Every design issue has a few core elements:

  • A design brief and scope defined in collaboration with PMs and engineers.
  • A feature crew made up of a lead designer, researcher, engineer(s) and a PM. Adding assignees on GitHub clearly shows who owns this feature.
  • A lead designer who shares tons of visuals such as wireframes and high-fidelity mockups, static prototypes, findings from user studies and even uploads explorations of motion design.
  • Labels like App Polish, Define, Ready-for-dev, Review, Marketing, Email, Calendar and so on. This makes it super easy to look for relevent issues that are currently being worked on.

Adding these details gives the team an ability to elegantly sort and filter features that each person is working on at any time. It helps give a big picture view of the current issues being worked on.

2. Captures a rich history of decisions

We create new design issues based on the features we are building each quarter, and GitHub acts as the main communication hub for everyone in the process.

  • A design brief: To kick-start issues, we put together a design brief in collaboration with the full feature crew. We clearly define the problem statements, user scenarios, hypothesis, user feedback, competitive analysis, data and learnings from research studies for reference.
  • Visuals, not words: Images are worth a thousand words, and prototypes are worth many more.
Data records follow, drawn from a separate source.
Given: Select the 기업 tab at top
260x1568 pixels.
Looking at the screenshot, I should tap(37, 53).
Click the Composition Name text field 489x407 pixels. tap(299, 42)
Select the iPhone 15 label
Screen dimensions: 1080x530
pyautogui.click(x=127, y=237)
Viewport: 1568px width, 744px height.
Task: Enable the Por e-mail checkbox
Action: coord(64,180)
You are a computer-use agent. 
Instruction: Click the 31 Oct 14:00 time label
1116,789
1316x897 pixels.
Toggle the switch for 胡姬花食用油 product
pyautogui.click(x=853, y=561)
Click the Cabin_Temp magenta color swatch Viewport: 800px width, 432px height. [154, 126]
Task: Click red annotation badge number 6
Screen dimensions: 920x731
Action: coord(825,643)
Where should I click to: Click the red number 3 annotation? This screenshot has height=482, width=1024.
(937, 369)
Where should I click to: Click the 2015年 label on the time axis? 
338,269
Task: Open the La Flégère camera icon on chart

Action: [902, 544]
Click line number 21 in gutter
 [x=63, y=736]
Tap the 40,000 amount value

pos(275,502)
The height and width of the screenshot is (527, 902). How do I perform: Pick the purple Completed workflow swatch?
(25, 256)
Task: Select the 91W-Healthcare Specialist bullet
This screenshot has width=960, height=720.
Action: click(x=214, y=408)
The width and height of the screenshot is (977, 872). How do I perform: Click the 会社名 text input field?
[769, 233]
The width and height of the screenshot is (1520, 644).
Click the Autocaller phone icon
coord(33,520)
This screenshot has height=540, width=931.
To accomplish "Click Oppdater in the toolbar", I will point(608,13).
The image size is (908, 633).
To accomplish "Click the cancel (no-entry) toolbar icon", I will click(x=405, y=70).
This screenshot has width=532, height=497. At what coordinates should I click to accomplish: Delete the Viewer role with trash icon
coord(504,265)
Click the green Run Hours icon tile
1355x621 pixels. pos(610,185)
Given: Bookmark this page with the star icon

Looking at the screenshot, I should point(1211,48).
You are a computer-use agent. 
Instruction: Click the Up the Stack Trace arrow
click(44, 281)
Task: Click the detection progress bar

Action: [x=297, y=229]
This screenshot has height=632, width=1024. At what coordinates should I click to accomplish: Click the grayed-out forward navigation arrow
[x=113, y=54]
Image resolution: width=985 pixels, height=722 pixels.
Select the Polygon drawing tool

Our design issues are rich in visuals, filled with wireframes, low-fidelity designs, interactive prototypes, high-fidelity and motion designs that the team can experience on their mobile devices. This helps us glance through issues and get the gist of it in minutes.
  • A highly iterative process: Every feature goes through numerous iterations, rigorous testing and research studies before shipping. We test our features in product well before the designs are ready to ship. We also test our prototypes with users online and meet users in-person to get feedback on specific features. This helps us gather valuable qualitative and quantitative data to iterate on.
  • The shipping process: Shipping a feature is just the beginning of the journey. Features are shipped in phases to various segments of audiences, internally and externally. Scorecards and metrics help us track the impact of a feature on the user behaviour. We live the product we build before we ship it to our end users. Then we ship it, and learn how to make it even better.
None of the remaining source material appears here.